I just adore fall! The crisp weather, cozy sweaters, rainy nights at home, hot cider and apple all the things. The minute the weather started to cool off a bit here I started craving baked goods and fresh apples and combined those cravings to make this delicious apple spice bread with a crunchy layer of brown sugar streusel on top. So delicious and a great alternative to banana bread or pumpkin bread.
This comes together quickly and is moist and a delicious bite of fall flavors.
The crunchy brown sugar topping is just heavenly. I hope you love this apple spice bread- here is the quick and easy recipe:
- ½ cup canola or vegetable oil
- ½ cup brown sugar
- ½ cup sugar
- 2 cups flour
- 1 teaspoon baking soda
- 1 teaspoon vanilla
- ½ cup milk
- 1 egg
- 2 teaspoons pumpkin pie spice or allspice
- 1 apple finely chopped (about 1 cup)
- Brown Sugar Topping:
- ¼ cup brown sugar
- ¼ cup flour
- 2 tablespoons softened butter
- ½ teaspoon cinnamon
- Mix oil, sugars, vanilla together in a large bowl.
- Slowly add in flour, spices and baking soda and stir well.
- Mix in milk and egg until well blended but careful not to overmix.
- Gently fold in chopped apples and pour into a buttered loaf pan.
- Preheat oven to 325 and set aside loaf pan.
- In a second bowl, cream together butter, sugar, flour and cinnamon.

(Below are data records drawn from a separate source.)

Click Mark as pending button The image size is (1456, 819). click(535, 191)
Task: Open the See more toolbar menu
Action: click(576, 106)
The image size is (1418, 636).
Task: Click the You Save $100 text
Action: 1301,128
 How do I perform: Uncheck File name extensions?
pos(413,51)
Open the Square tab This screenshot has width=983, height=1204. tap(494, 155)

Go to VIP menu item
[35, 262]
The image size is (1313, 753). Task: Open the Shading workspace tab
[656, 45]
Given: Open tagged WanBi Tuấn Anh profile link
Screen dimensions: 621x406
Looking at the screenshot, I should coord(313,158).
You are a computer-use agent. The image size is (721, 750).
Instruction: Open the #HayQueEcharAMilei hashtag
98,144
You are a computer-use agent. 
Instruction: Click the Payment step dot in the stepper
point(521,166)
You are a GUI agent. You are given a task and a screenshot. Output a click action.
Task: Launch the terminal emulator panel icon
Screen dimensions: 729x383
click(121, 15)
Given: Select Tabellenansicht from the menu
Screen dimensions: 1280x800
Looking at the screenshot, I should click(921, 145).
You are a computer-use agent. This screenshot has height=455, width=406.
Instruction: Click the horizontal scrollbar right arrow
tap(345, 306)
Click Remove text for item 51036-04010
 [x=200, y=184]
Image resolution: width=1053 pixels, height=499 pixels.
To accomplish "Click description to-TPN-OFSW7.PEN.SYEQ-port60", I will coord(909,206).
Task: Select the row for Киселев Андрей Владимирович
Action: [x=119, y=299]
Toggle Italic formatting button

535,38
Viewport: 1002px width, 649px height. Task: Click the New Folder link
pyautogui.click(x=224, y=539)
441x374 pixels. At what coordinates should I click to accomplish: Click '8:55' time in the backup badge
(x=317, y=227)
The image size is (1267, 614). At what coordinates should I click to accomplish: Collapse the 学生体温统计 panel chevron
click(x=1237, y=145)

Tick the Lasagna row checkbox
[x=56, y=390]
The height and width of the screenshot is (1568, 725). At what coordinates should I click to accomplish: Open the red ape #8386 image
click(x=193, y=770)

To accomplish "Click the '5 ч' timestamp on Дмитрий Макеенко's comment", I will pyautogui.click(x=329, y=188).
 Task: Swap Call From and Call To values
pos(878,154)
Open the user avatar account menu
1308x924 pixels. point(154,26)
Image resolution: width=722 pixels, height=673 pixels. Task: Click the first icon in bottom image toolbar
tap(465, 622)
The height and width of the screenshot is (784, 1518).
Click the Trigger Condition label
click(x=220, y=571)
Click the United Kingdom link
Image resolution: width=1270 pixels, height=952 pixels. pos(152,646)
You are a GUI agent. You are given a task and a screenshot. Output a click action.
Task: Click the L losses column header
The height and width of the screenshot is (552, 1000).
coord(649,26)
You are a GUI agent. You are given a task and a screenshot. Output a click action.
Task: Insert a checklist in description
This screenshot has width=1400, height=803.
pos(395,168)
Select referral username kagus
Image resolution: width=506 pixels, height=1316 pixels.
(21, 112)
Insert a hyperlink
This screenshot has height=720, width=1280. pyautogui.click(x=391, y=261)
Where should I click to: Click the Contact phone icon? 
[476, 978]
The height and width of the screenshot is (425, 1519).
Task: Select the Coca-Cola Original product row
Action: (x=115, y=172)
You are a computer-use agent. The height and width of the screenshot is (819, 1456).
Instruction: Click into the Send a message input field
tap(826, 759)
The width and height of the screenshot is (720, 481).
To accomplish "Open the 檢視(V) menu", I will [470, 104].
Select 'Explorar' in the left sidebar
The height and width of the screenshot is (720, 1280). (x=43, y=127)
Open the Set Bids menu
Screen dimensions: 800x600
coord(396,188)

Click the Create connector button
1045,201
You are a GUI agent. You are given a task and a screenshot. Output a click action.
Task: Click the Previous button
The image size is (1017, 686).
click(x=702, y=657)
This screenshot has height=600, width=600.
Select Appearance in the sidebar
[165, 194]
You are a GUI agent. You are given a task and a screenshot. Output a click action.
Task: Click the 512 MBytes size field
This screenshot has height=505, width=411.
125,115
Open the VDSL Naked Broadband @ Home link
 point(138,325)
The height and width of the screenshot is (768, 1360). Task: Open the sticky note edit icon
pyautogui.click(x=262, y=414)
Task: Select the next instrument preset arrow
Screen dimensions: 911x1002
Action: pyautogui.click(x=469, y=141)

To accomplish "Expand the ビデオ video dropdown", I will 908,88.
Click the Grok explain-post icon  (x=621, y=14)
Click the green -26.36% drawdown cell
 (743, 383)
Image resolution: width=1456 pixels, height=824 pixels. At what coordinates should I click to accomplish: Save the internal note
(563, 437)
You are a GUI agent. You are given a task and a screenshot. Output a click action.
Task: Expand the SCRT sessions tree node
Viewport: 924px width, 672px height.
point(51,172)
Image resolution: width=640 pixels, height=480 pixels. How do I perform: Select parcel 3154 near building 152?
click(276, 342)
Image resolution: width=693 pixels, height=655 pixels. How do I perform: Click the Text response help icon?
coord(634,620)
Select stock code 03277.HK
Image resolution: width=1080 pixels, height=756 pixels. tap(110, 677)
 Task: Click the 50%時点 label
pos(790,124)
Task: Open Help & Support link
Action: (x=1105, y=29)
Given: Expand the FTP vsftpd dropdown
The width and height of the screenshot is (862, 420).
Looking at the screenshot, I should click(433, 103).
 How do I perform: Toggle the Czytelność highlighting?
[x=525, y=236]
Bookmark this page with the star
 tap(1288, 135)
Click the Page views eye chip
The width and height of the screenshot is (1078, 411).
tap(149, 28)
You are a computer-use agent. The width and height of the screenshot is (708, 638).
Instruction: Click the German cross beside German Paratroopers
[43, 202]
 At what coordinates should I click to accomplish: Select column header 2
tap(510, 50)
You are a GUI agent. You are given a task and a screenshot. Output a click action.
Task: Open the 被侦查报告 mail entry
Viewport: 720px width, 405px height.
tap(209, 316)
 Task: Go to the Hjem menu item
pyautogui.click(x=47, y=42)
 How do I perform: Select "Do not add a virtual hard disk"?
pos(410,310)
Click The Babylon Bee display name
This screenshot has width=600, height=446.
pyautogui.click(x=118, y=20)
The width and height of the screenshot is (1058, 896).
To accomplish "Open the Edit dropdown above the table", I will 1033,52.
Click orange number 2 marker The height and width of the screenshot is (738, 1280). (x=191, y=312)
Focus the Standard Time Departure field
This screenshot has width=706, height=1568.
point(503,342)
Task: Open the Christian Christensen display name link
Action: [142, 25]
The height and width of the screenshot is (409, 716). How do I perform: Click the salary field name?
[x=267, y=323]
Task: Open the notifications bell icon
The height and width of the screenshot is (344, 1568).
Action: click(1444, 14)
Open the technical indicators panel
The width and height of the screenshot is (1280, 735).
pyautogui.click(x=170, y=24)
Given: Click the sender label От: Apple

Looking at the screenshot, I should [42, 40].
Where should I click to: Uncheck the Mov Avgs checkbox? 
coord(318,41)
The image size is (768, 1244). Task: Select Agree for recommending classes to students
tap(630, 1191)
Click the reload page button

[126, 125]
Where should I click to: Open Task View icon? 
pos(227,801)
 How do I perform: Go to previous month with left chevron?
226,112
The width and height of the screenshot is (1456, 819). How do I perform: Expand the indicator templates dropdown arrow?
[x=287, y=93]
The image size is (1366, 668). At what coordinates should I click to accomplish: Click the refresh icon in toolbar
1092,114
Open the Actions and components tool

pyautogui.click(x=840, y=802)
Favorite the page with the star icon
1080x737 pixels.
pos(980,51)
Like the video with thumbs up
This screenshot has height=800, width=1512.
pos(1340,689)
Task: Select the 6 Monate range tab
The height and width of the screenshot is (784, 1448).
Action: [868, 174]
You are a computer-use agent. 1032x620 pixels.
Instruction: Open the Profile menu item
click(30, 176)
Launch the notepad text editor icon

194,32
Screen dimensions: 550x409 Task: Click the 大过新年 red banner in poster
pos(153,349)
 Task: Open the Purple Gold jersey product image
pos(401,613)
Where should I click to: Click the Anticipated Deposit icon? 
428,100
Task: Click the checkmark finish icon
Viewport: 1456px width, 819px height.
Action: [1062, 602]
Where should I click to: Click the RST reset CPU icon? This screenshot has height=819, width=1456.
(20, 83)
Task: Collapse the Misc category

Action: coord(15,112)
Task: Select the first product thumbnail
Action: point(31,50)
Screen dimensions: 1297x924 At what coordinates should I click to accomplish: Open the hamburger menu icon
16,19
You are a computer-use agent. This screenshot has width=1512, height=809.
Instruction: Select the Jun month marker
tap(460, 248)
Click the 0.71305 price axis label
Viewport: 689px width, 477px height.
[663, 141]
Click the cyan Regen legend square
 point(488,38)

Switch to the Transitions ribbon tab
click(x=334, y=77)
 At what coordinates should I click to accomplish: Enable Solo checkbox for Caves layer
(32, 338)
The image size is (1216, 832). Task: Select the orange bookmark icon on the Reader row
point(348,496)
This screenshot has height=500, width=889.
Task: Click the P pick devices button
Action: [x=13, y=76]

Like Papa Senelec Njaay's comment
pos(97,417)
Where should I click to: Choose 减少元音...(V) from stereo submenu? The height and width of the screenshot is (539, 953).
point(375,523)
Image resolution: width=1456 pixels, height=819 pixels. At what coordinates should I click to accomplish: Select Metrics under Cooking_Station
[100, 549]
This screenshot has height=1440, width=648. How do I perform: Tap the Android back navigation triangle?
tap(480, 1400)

Mixture should be crumbly and slightly clumpy like wet sand.
- Sprinkle generously on top.
- Bake for 50 minutes and check loaf by inserting a fork or knife directly in the center to ensure it is completely baked through.
- If not, place back in oven for up to 20 more minutes, checking every 10 minutes until the knife or fork comes out clean.
Sometimes a loaf pan can be an issue. Typically there are two sizes- an 8×4 or a 9×5. I actually use a Le Creuset Loaf Pan that is 10×5 inches. I had plenty of space left when baking this bread (and I made several versions of it) but please note if you have the smaller 8×4 loaf pan you might place a baking sheet under the pan as you bake in case any of the brown sugar topping falls overboard while baking. The best size to use is 9×5 or the 10×5 if you have it.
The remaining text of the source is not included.